About
Sangsuk Lee
Postdoctoral scholar
I am a researcher passionate about advancing sustainable water and energy solutions through membrane processes, computational modeling, and AI-driven analysis. My academic journey spans a Ph.D. in Civil, Environmental, and Architectural Engineering at the University of Colorado Boulder with Prof. Anthony Straub, an M.S. at Carnegie Mellon University with Prof. Kelvin Gregory, and early training at Korea University with Prof. Seung Kwan Hong. Currently, I am a postdoctoral researcher at UCLA working with Prof. Eric Hoek, where I lead projects on engineering novel reverse osmosis system, and mass transport mechanisms in membranes. Alongside research, I enjoy physical, water, and wellness activities such as lifting, dancing, pilates, and cold plunge.
Vision
Research agenda
Water-Energy-Data Nexus
The rise of artificial intelligence adds a transformative data dimension to the traditional water–energy nexus, redefining how we understand and sustain environmental systems. My research addresses this paradigm by integrating multiscale modeling, data-driven analytics, and physicochemical membrane technologies to couple contaminant removal, thermal control, and intelligent process operation. Together, these approaches form a unified framework for resilient and sustainable infrastructures that safeguard human and ecosystem health in the digital age.
Water
I develop membrane systems that address the coupled chemistry and physics underlying the water–energy nexus. By integrating aquatic chemistry with multiscale transport modeling and data-driven analytics, my research elucidates how emerging contaminants such as PFAS and volatile organics sorb, diffuse, and transform at water–membrane interfaces, ultimately determining their persistence and fate in membrane-based water treatment systems. These mechanistic and data-informed insights guide the design of novel membranes and process-intensified systems that maximize contaminant removal while minimizing energy demand, advancing sustainable and intelligent water management.
Energy
My research advances membrane processes that recover or discharge thermal energy within water infrastructure.
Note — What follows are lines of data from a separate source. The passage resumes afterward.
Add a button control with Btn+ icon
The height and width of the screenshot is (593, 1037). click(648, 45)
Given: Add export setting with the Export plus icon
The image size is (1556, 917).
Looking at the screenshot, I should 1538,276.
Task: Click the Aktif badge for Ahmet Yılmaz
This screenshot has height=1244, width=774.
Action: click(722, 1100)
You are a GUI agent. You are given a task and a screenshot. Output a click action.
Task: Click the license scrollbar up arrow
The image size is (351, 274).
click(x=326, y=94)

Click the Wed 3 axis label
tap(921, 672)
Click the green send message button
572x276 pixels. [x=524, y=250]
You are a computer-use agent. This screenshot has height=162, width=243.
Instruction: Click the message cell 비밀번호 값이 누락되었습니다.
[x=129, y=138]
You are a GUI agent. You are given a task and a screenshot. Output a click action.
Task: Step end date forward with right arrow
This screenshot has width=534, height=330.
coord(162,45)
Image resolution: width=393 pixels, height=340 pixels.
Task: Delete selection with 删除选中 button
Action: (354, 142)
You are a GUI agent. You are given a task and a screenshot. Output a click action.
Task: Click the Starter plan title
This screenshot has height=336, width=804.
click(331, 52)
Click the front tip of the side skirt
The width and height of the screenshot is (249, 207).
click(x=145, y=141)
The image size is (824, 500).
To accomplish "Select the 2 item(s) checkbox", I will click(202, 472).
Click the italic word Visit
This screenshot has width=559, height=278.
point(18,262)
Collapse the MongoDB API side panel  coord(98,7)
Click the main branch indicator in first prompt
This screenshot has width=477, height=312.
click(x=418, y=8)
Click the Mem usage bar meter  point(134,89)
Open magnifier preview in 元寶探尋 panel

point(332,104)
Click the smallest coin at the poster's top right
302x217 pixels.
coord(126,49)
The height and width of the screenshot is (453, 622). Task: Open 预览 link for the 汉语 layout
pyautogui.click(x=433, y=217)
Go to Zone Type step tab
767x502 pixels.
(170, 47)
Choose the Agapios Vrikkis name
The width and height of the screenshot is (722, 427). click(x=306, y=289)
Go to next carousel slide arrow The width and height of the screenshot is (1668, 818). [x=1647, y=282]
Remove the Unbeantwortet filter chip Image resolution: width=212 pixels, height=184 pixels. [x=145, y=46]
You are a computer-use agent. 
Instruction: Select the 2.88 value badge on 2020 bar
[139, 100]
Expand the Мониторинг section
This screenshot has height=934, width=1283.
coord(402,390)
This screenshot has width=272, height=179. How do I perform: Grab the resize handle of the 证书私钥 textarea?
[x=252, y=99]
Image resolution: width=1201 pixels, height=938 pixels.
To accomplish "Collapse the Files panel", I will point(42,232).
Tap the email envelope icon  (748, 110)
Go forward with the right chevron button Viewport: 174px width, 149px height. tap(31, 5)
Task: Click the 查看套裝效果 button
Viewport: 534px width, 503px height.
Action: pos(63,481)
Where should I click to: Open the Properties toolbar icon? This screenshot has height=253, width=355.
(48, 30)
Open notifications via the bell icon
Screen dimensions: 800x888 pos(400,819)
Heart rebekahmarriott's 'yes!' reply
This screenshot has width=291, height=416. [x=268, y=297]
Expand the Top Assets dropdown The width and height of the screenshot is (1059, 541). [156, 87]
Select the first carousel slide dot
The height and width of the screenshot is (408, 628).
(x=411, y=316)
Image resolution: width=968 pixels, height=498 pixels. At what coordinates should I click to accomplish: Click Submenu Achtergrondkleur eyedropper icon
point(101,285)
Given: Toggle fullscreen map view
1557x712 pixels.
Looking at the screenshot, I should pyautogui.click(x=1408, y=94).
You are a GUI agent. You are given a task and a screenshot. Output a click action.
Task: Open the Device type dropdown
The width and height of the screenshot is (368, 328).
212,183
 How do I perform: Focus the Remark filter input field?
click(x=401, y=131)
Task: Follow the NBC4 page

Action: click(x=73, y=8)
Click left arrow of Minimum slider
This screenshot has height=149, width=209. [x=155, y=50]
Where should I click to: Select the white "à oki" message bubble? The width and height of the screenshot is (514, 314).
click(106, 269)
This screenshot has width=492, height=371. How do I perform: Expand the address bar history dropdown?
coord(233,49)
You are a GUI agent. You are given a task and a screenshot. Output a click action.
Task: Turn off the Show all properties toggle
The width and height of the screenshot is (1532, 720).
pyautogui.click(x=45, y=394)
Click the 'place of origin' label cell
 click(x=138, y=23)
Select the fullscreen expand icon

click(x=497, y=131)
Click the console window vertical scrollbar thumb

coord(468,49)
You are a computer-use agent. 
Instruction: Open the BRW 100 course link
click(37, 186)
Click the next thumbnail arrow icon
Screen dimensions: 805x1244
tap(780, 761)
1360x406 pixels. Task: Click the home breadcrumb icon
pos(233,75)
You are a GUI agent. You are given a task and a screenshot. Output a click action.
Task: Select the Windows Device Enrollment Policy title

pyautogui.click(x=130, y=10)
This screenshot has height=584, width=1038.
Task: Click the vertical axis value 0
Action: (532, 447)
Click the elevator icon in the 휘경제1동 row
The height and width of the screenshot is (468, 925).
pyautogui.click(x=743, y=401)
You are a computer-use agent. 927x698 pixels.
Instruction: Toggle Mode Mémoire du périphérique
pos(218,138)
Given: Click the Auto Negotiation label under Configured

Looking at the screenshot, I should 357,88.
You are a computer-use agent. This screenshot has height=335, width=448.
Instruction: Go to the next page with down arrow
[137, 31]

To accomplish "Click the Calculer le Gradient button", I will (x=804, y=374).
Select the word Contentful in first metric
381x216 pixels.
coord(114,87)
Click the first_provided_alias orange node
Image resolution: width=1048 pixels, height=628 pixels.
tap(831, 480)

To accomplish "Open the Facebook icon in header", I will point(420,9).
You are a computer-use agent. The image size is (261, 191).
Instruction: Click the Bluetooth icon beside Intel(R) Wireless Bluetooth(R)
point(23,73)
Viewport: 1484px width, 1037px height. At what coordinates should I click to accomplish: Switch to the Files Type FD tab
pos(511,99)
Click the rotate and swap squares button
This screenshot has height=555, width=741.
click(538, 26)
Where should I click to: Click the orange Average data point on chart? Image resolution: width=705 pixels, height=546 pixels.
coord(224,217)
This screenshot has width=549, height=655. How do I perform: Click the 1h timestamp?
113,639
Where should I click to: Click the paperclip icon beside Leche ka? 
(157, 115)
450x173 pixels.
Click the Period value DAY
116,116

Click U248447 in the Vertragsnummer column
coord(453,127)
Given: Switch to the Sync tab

Through reactive distillation membranes with vapor-gap configurations, I investigate how thermal and vapor pressure gradients can be harnessed to drive water purification and cooling. These systems leverage liquid–gas phase-change transport and interfacial chemistry to enhance heat recovery and discharge, as surface chemistry governs evaporation and condensation at membrane interfaces, thereby reducing the energy required for purification and cooling. Integrating data-driven modeling and optimization, my work develops cross-scale frameworks that maximize energy recovery and minimize losses, linking water purification, energy efficiency, and intelligent control toward sustainable infrastructure.
Data
At the molecular-to-system scale, my work integrates aquatic chemistry, thermodynamics, and data science to decode the complex interactions among contaminants, membranes, and operating environments. Using Graph Neural Networks and physics-informed machine learning, I develop predictive models that capture how chemical fingerprints, sorption dynamics, and interfacial transport govern the rejection of emerging contaminants and thermal energy recovery across diverse applications. These data-driven frameworks link molecular chemistry to system performance, enabling energy-efficient design, risk forecasting, and adaptive operation of sustainable water infrastructures and forming the decision-making layer of the water–energy–data nexus.
Research
Research projects
Processes
Studied advanced membrane processes such as forward osmosis, osmotic distillation, membrane distillation, and pressure-driven distillation, developing a better understanding of membrane interfacial chemistry such as evaporation and condensation, improving water reuse efficiency, and demonstrating high productivity and selectivity in desalination systems.
Surface modification
Engineered re-entrant nanostructures and chemically functionalized omniphobic surfaces on anodic aluminum oxide substrates, achieving enhanced wetting resistance through tailored surface energy modulation and interfacial molecular interactions, enabling wastewater reuse and organic solvent separation.
Data-driven analysis
Built machine learning and statistical models including neural networks and random forests to predict reverse osmosis/nanofiltration rejection, integrating molecular fingerprints for accurate solute transport predictions. In addition, I have been building time-series forecasting models based on sensor data from a portable water filtration device, a project supported by the US Navy.
Molecular dynamics
Designed simulations to study thermal transport in breathing porous crystals and investigated gas adsorption mechanisms, revealing heat transfer behaviors that guide material design for separation applications.
Optimization
Performed techno-economic and thermodynamic modeling of desalination systems and energy recovery devices, identifying operating conditions that minimize energy use while maintaining high separation performance.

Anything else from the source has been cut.